Sin embargo, tal advertencia constituyó un gravísimo error desde el punto de vista político, pues la adopción de una moneda distinta se presentaba no como una consecuencia natural de la separación, sino como una acción de represalia por preferir la independencia, lo que a su vez se asimiló como una manifestación de soberbia y contribuyó a exacerbar el orgullo escocés.
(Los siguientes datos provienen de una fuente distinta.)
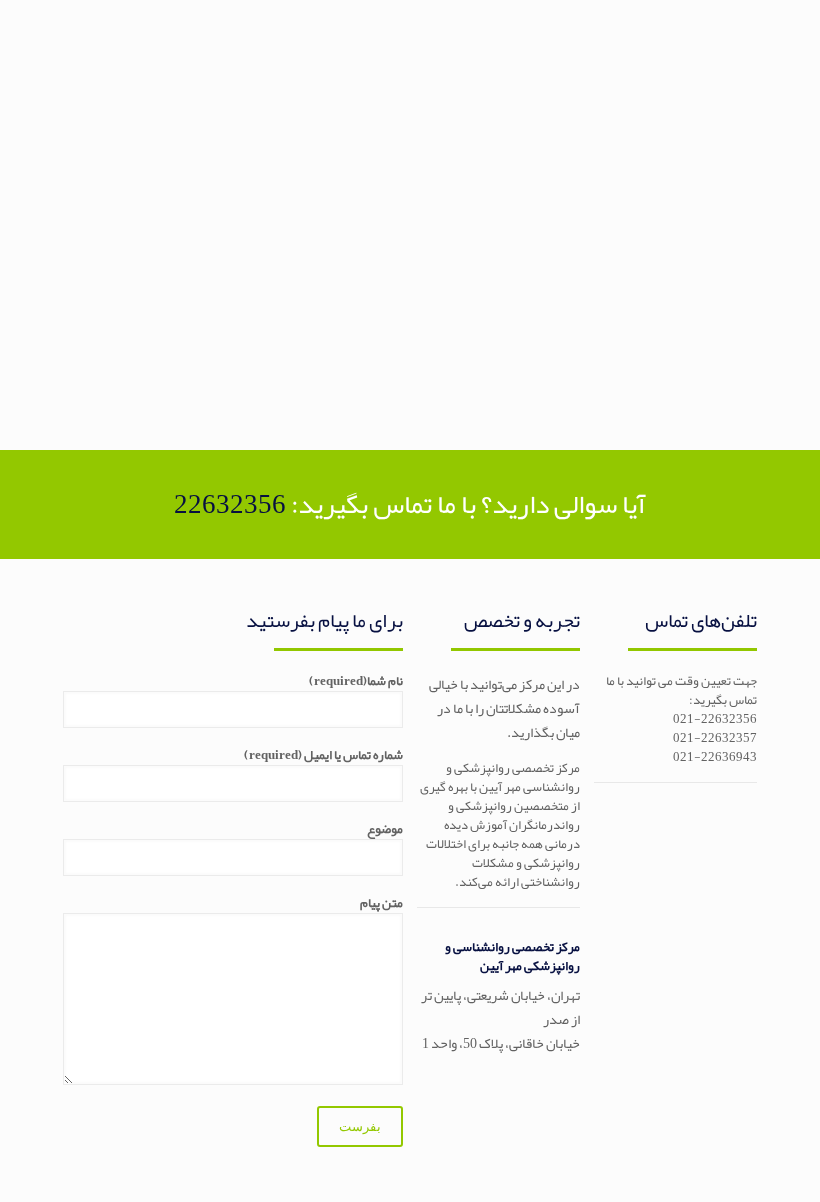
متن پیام (381, 905)
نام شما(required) (356, 683)
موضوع (385, 831)
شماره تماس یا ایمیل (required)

El liderazgo británico reconoció el error cuando dio el salto de la soberbia prácticamente al ruego.
Según el ex presidente de la Reserva Federal de los Estados Unidos, Alan Greenspan, “un voto por el Sí sería para Escocia un grave error económico y un desastre geopolítico para Occidente”. Sin lugar a dudas, la secesión hubiera disminuido el peso específico del Reino Unido en el mundo, de lo que indiscutiblemente se ha beneficiado también Escocia, que actualmente, dígase lo que se diga, goza de gran autonomía y en donde la tasa de desempleo es dos puntos porcentuales menor que en el resto del país.
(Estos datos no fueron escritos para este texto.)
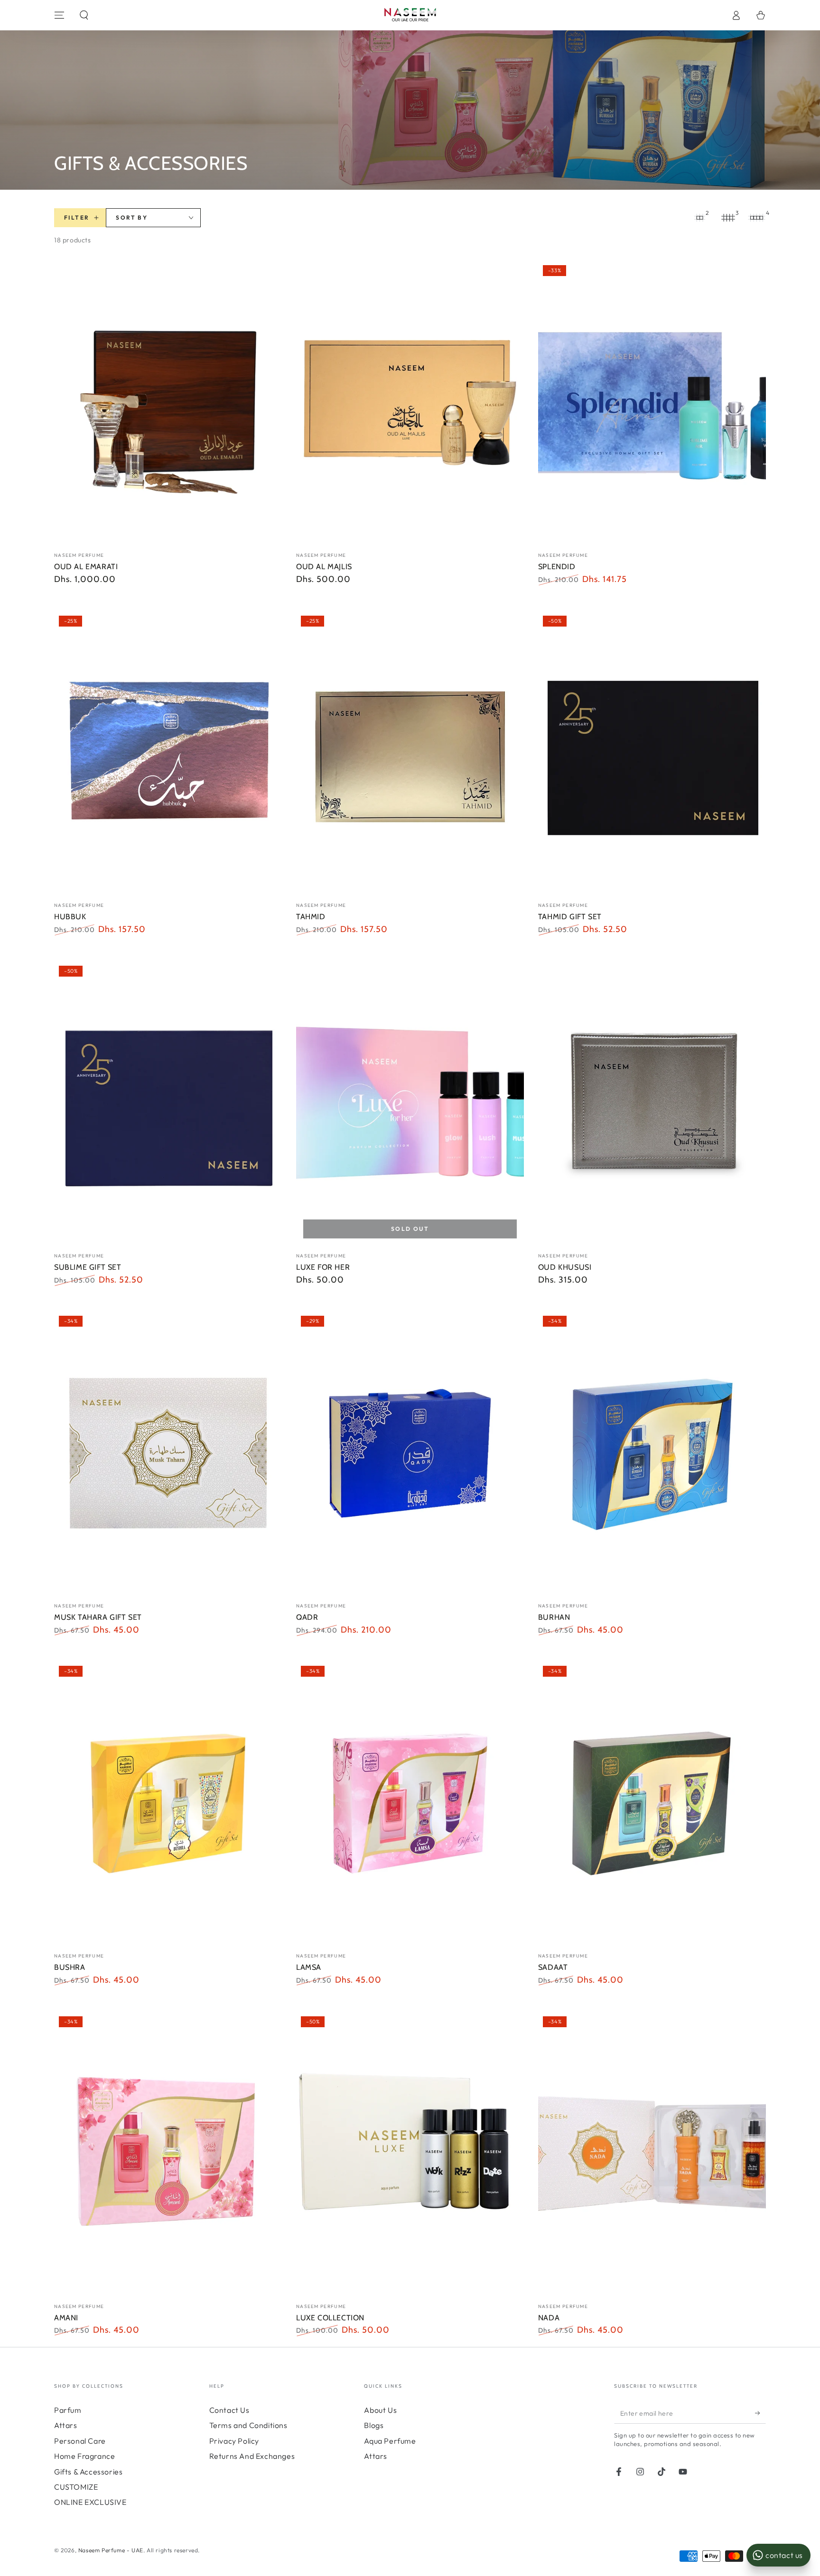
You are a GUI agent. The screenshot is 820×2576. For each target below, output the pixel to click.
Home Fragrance (84, 2456)
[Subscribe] (760, 2412)
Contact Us (229, 2410)
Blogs (373, 2425)
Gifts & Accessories (88, 2471)
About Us (380, 2410)
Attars (65, 2425)
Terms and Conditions (248, 2425)
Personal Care (80, 2441)
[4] (756, 217)
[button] (84, 15)
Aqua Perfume (390, 2441)
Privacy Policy (234, 2441)
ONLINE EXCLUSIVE (90, 2502)
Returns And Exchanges (252, 2456)
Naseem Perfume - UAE (110, 2550)
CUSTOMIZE (76, 2487)
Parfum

La independencia de Escocia casi seguro hubiera provocado la separación de Gran Bretaña de la Unión Europea. Recuérdese que Cameron, frente al avance del euroescepticismo dentro de las filas de su propio Partido Conservador y del Partido de la Independencia, una formación de creciente influencia, se vio en la obligación de pactar la celebración de un referéndum en el 2017 para decidir sobre la permanencia del Reino Unido en la UE. Y resulta que durante los últimos 30 años Escocia ha sido un bastión de las posiciones europeístas.
Fue justamente en el contexto de la avalancha de críticas sobre el supuesto intento de Cameron de destruir el bloque comunitario que Salmand logró arrancarle a los poderes británicos la concesión de la celebración del referéndum sobre la independencia de Escocia.
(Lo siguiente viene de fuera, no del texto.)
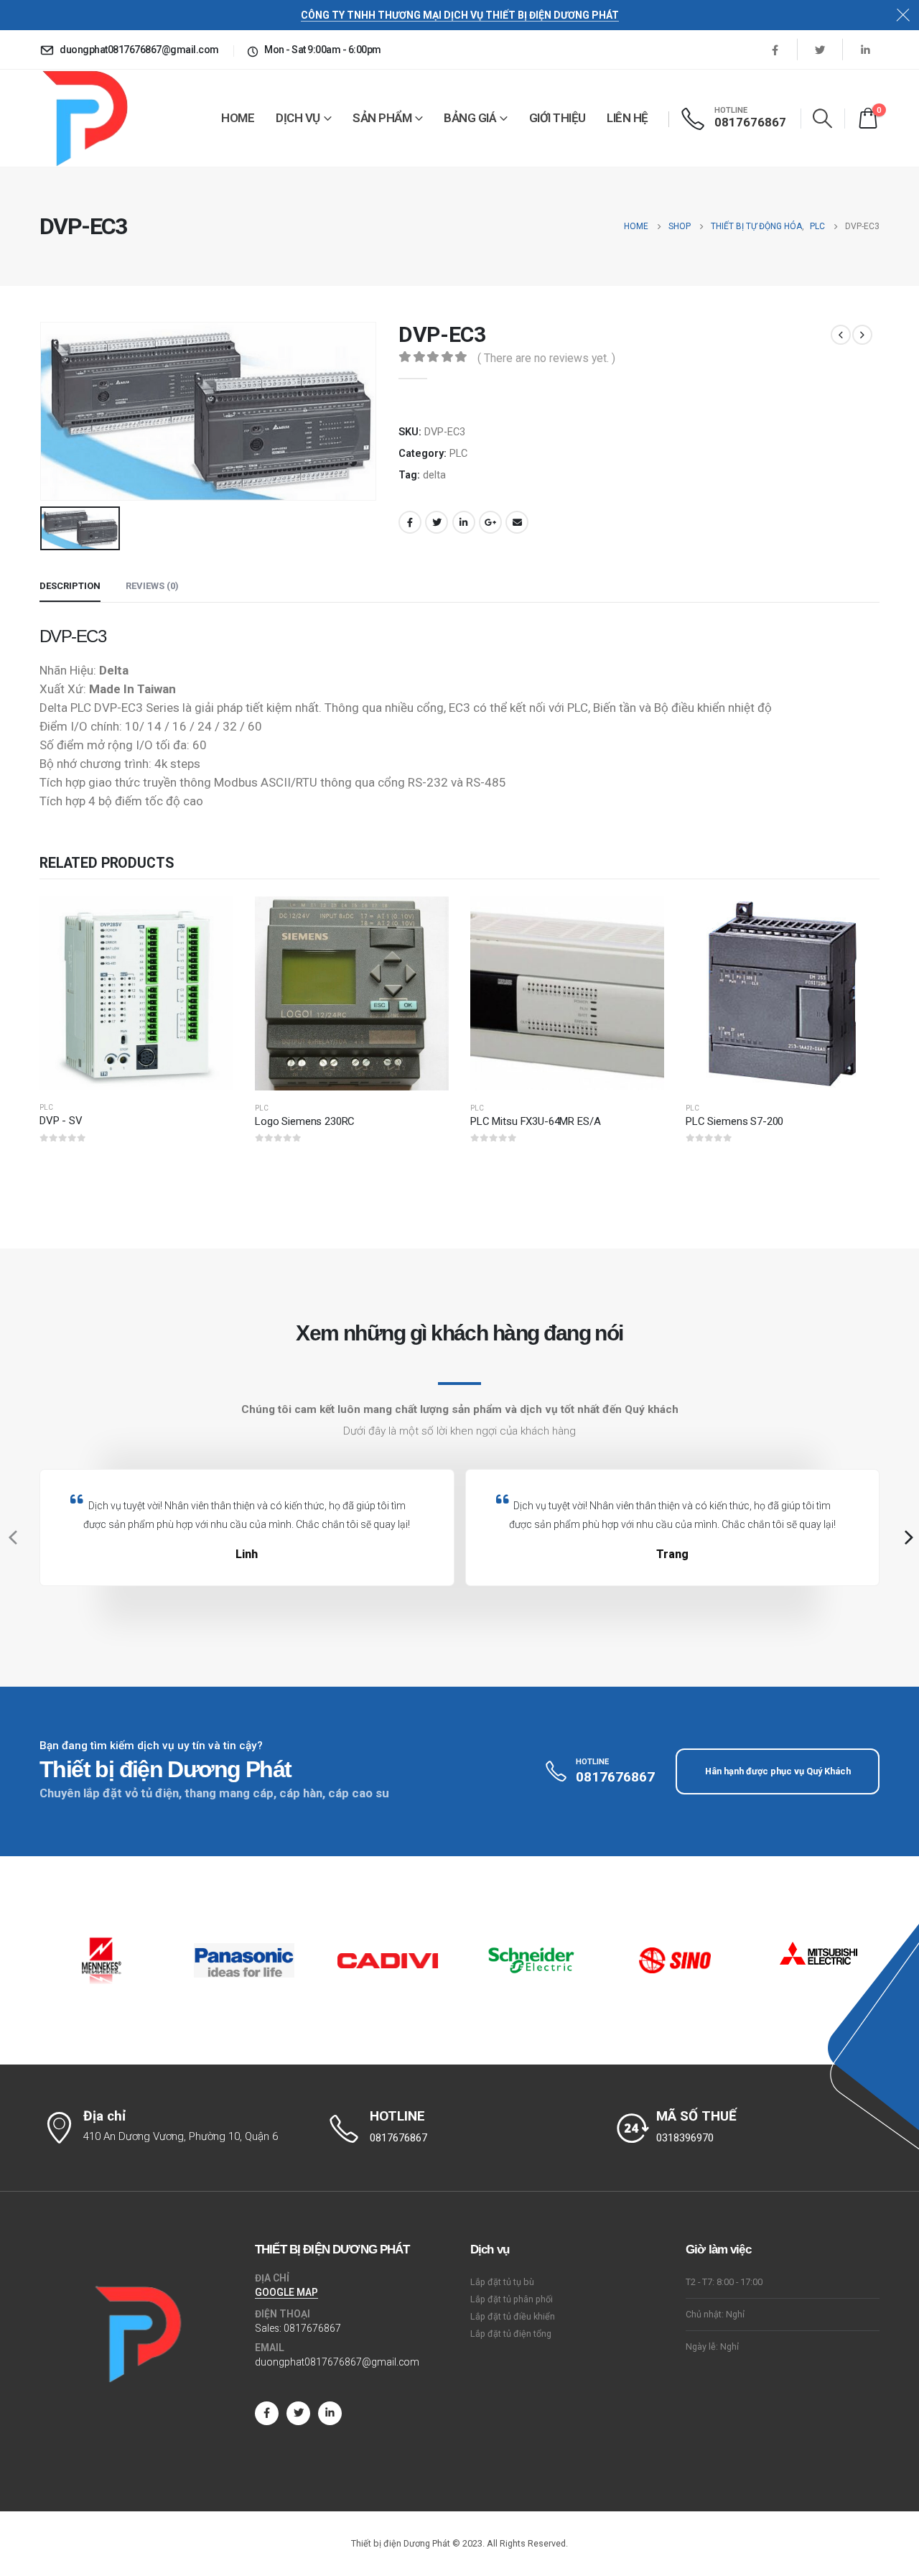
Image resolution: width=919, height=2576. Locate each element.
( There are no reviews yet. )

De haber ganado el sí en Escocia se habría abierto las puertas a uno de los procesos de discusión más difíciles de toda la historia, que hubiera abarcado desde la delimitación de los territorios, pasando por determinar la parte proporcional de la deuda pública británica que le correspondería a cada quien, hasta el destino de la base de submarinos nucleares existente en territorio escocés, el costo de cuyo traslado se calcula en cifras astronómicas.
Los soberanistas escoceses lograron en todo momento identificar el unionismo con las políticas de austeridad implementada por el gobierno de Cameron. En el fondo de la cuestión, por tanto, estuvo siempre la crisis económica. Si se toma en cuenta que el “No” lo respaldaban los tres grandes partidos nacionales del Reino Unido, como ya dijimos, el caudal de votos obtenidos por el “Sí” fue enorme. Semejante resultado solo fue posible por el peso de la crisis económica y la inconformidad por la forma en que se enfrenta.
La victoria del “No” en Escocia produjo gran alivio en los países con movimientos separatistas, como España, Francia, Bélgica e Italia. Un resultado contrario hubiera dado un tremendo impulso al secesionismo en todo el mundo, sobre todo en los países más próximos.
No es exagerado decir que 4,3 millones de escoceses, incluyendo miles de menores de 18 años, tuvieron la grave responsabilidad de decidir sobre asuntos de trascendencia global. A ese proceso hubo que someterse por respeto a la democracia y al derecho de los pueblos a la autodeterminación, que tiene hoy una dimensión distinta después de lo ocurrido en la antigua Yugoslavia y del reconocimiento de la independencia de Kosovo.
El poderío militar no sirve para nada cuando, en determinadas circunstancias, los pueblos toman sus decisiones. Quedó claramente demostrado en la antigua Unión Soviética, más recientemente en Ferguson, Estado de Luisiana, Estados Unidos, y ahora en el Reino Unido de Gran Bretaña.